20 de diciembre de 1898

Tras entregar a Golovinski todo el material que todavía tenía para los Protocolos del cementerio, me he sentido vacío. Como de joven, después de licenciarme, cuando me preguntaba: «¿Y ahora?». Curado de mi conciencia dividida, ya ni siquiera tengo a nadie a quien contarme.

He rematado el trabajo de una vida, que empezó con la lectura del Bálsamo de Dumas, en la buhardilla turinesa. Pienso en el abuelo, en sus ojos abiertos al vacío mientras evoca el fantasma de Mardoqueo. Gracias también a mi obra, los Mardoqueos de todo el mundo están encaminándose hacia una hoguera majestuosa y tremenda. ¿Y yo? Siento una melancolía del deber cumplido, más vasta e impalpable que la que se conoce en los piróscafos.
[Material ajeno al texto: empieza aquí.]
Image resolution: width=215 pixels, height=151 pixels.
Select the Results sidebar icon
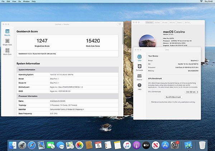tap(7, 32)
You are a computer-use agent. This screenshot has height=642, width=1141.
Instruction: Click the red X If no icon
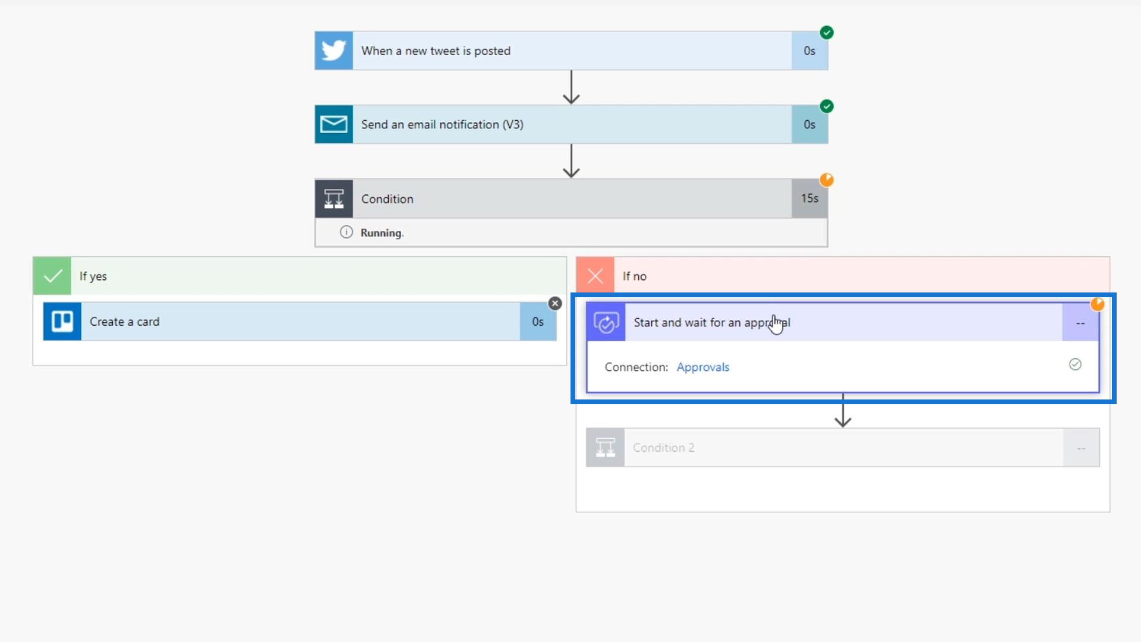point(595,276)
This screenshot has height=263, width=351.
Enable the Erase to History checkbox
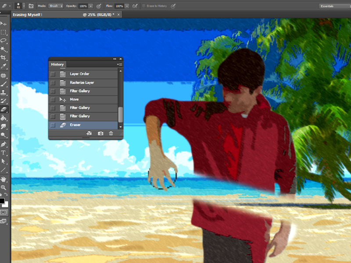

Sigo produciendo testamentos ológrafos, vendiendo algunas decenas de hostias por semana, pero Hébuterne ya no me busca, quizá me considera demasiado viejo, y no hablemos del ejército, donde mi nombre debe de haber sido borrado incluso de la cabeza de los que aún me recordaban, si todavía los hay, puesto que Sandherr yace paralítico en algún hospital y Esterházy juega al bacarrá en algún burdel de lujo de Londres.

No es que tenga necesidad de dinero, he acumulado bastante, pero me aburro. Tengo molestias gástricas y casi ni consigo consolarme con la buena cocina. Me preparo unos caldos en casa y, si voy al restaurante, luego no pego ojo en toda la noche. A veces vomito. Orino más que de costumbre.
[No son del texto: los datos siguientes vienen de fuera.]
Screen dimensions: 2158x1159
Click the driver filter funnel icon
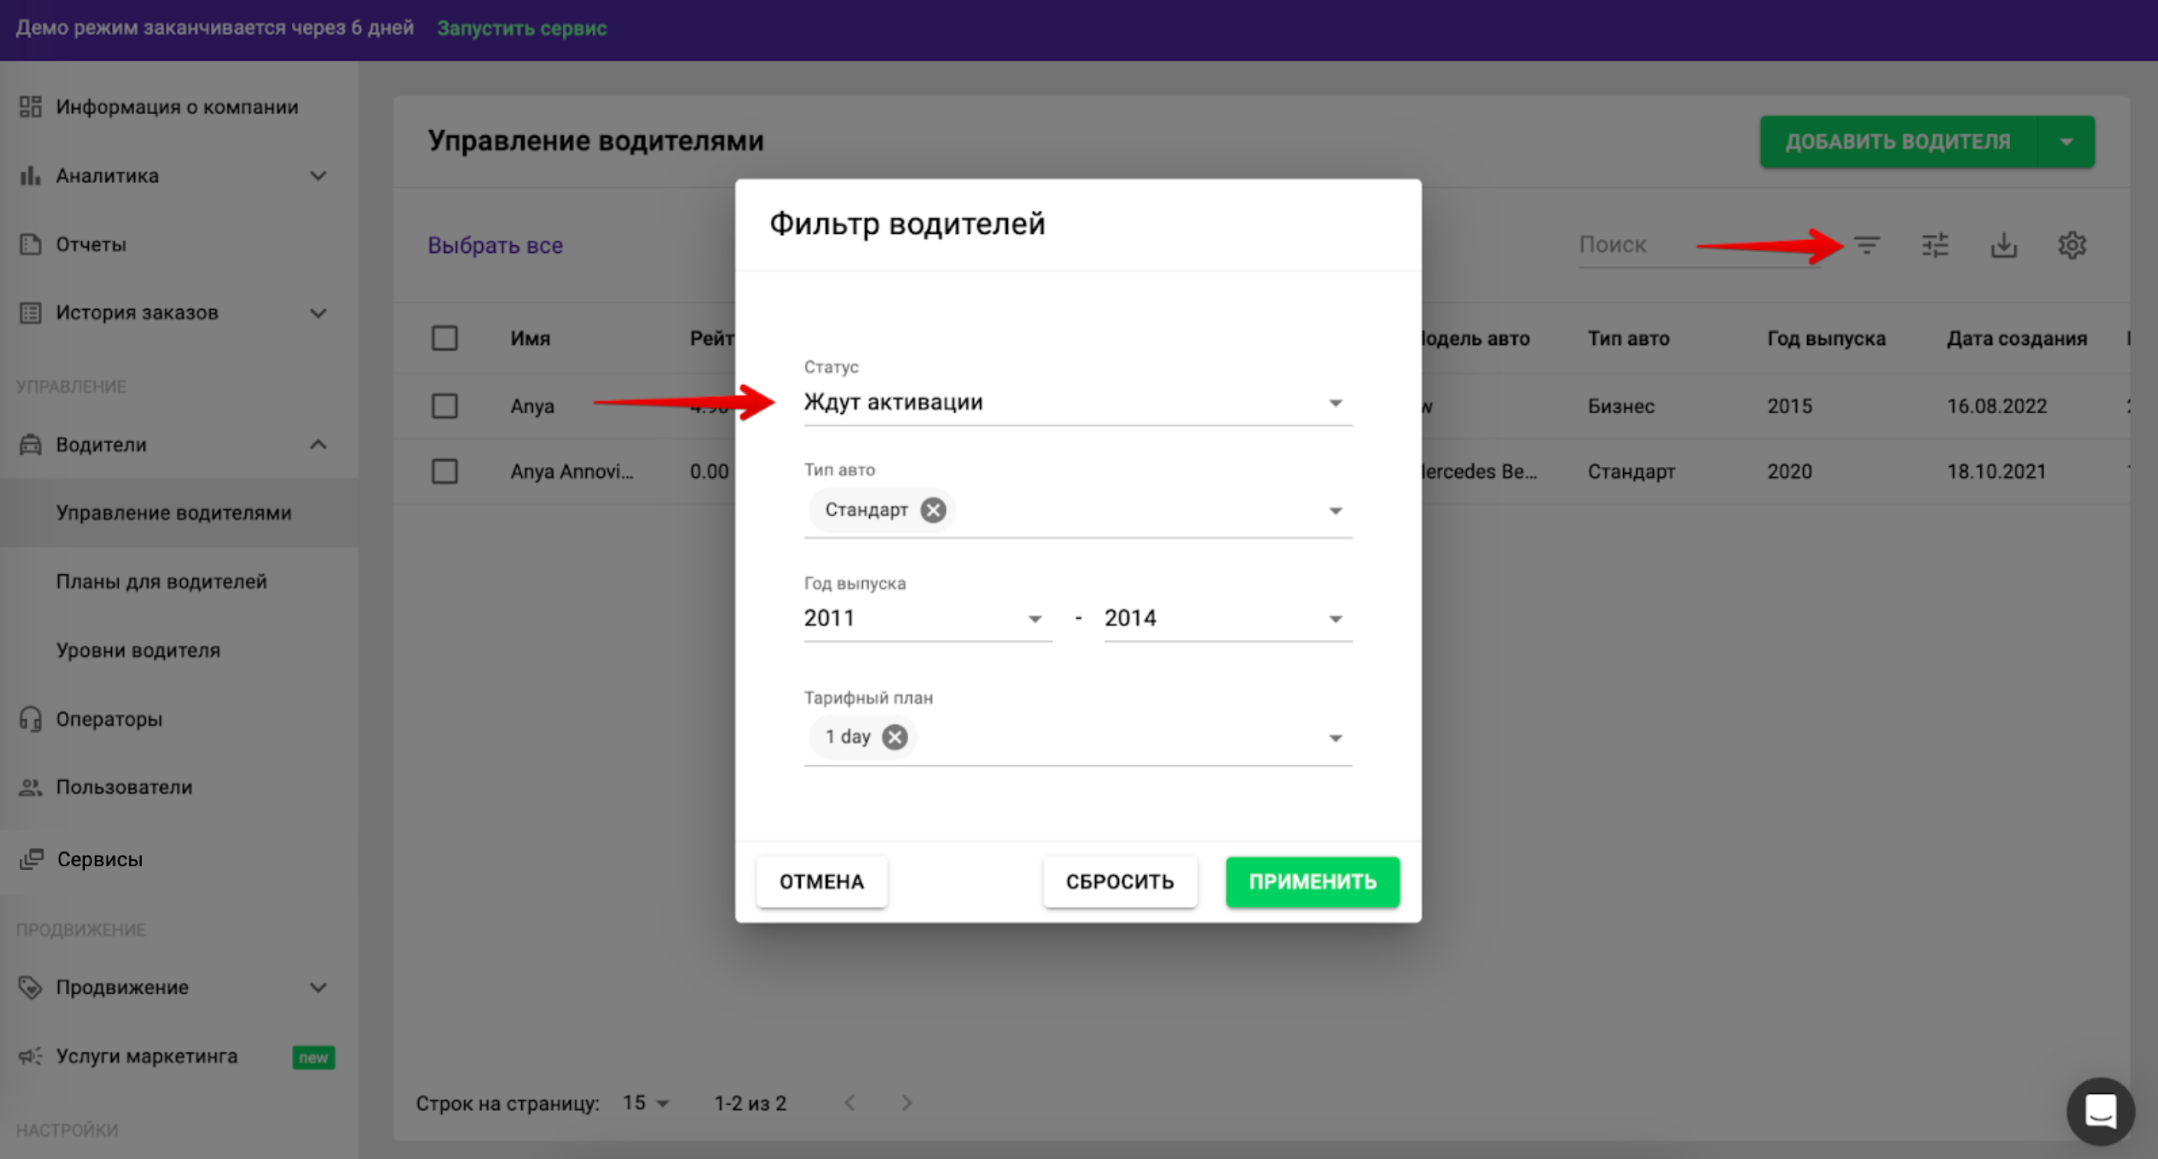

Sigo frecuentando La Libre Parole, pero todos los furores antisemitas de Drumont ya no me excitan. Sobre lo que sucedió en el cementerio de Praga, ya están trabajando los rusos.

El caso Dreyfus sigue a hervor lento, hoy hace ruido la intervención inopinada de un católico dreyfusista en un periódico que siempre ha sido ferozmente antidreyfusista como La Croix (¡buenos tiempos aquellos cuando La Croix se batía para sostener a Diana!); ayer las primeras planas estaban ocupadas por la noticia de una violenta manifestación antisemita en la place de la Concorde. En un periódico humorístico, Caran d’Ache ha publicado una doble viñeta: en la primera, se ve a una familia numerosa armoniosamente sentada a la mesa mientras el patriarca advierte de que no se debe hablar del asunto Dreyfus; en la segunda, pone que habían hablado de eso, y se ve una pelea furibunda.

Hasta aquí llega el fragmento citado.